Мы покидаем пляж и возвращаемся к машине, чтобы продолжить путь в Гданьск. Некоторое время мы едем в тишине, затем Лео включает радио, и ему удается поймать довольно приятную классическую фортепьянную мелодию.
— Ее вполне мог бы исполнять твой папаша. Тебе это известно, Лео? – спрашивает отец.
— Возможно, если бы я немного поупражнялся, – отвечаю я. – Я давно не играл классику.
— В твоем возрасте он все время бренчал, – продолжает отец. – Самые разные вещи. У него выходило очень здорово.
— Ну, особым талантом я все же не отличался.
— Нет, ты играл отлично, – возражает отец, – и все благодаря тому, что мог ходить в муниципальную музыкальную школу. Мне бы тоже хотелось иметь такую возможность.
— Почему бы тебе не поучиться сейчас? – предлагаю я. – Ты ведь пенсионер, и у тебя полно времени.
— Времени‑то у меня как раз нет, – фыркнув в ответ на мое некомпетентное заявление, говорит отец. – У меня масса дел. Мне надо достраивать загородный дом, планировать наш переезд и еще гулять с собакой.
— И смотреть телевизор, – добавляю я.
— И это тоже, – соглашается отец. – И кстати, – продолжает он, опять обращаясь к Лео, – я пытался научиться игре на фортепиано. Я заказал брошюры, где объяснялось, как это делается. Но мне было очень трудно, и к тому же твой папаша смеялся над моими попытками.

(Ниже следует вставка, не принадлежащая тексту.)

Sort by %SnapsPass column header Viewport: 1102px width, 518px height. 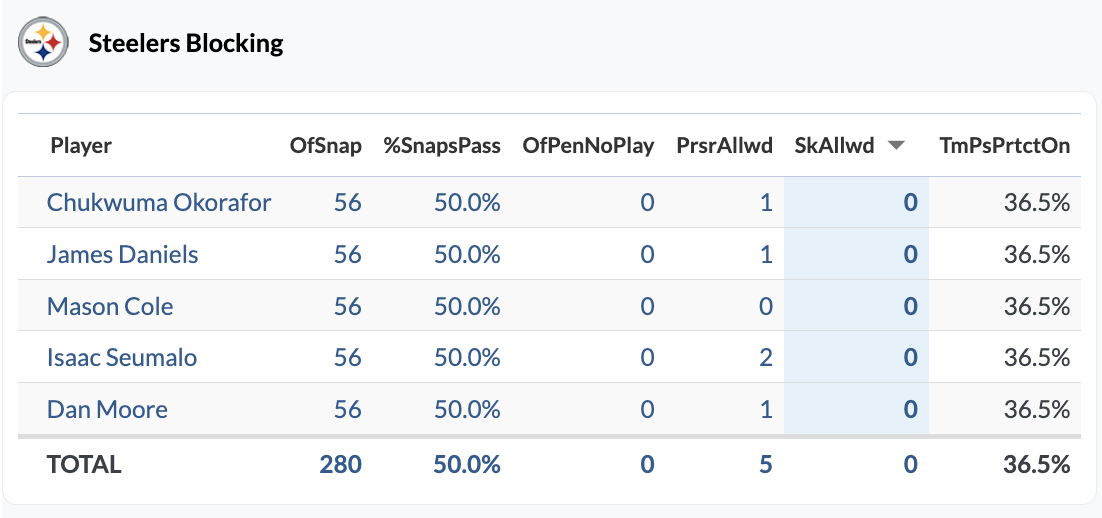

— Неправда, – протестую я.
— Конечно, смеялся. Ты говорил, что у меня ничего не получается.
— Неужели?
— Ты даже не представляешь, как тебе повезло, что ты имел возможность учиться играть на инструменте, – говорит отец. – Я в детстве ни о чем так не мечтал. Но у нас не было пианино, и мне не на чем было упражняться. Я все время приставал к отцу, чтобы он его купил. Под конец отец сдался и сказал, что возьмет пианино напрокат, если я получу хорошие оценки.
— И ты получил пианино? – спрашивает Лео.

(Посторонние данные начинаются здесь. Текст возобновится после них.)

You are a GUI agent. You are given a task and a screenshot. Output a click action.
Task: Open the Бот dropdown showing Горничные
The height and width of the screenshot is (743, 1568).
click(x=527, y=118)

— Дело было так. Чтобы подстраховаться, я составил договор, где значилось, что отец обязуется раздобыть пианино, если я получу высший балл. Но он жутко рассердился и отказался подписывать, спросив, неужели я не доверяю его слову. Тогда я попросил маму расписаться за него.

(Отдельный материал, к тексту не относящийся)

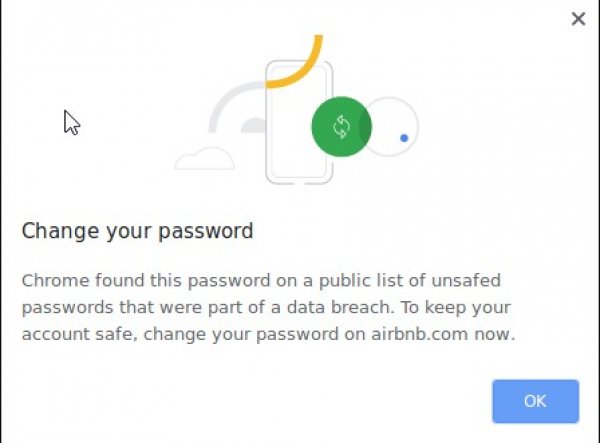Image resolution: width=600 pixels, height=443 pixels.
Task: Click the green sync arrows icon
Action: point(341,127)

— И тебе все удалось? – спрашивает Лео.
— Я зубрил изо всех сил и получил высший балл.
— А пианино нет, – вставляю я, поскольку уже слышал эту историю.
— Да. Отец разозлился и сказал, что ничего такого мне не обещал. О предъявлении подписанного договора нечего было и думать. Если, конечно, не хотелось получить взбучку.
Сюжет о пианино является одной из немногих известных мне забавных историй о дедушке Эрвине в роли родителя. Другая связана с тем, как он учил моего отца ездить на велосипеде, отпустив его на самом верху отвесной дороги с большим движением. В третьей истории рассказывается о том, как дедушку отправили за сыном в детский сад и он привел домой чужого ребенка. О его жизни до того, как он стал отцом семейства, мне известно еще меньше. Как он провел детство, как пережил годы нацизма и как ему удалось попасть в Швецию? Знаю только, что папин отец наверняка приехал сюда сознательно. Не как бабушка Хельга, которую просто посадили на поезд родители. Этот поезд она позднее будет описывать как передвижной ад.
На поезде "Киндертранспорт" везли сотни детей, от года до пятнадцати лет. Все они покинули свои семьи, и им, подобно уезжавшим взрослым, не разрешали брать с собой ничего ценного. Только десять марок, сумку с одеждой и еду на двадцать четыре часа. Правда, бабушка везла с собой немного больше, поскольку ее мама запекла свои три самых ценных украшения в марципан и в пачке с печеньем положила их дочери в сумку.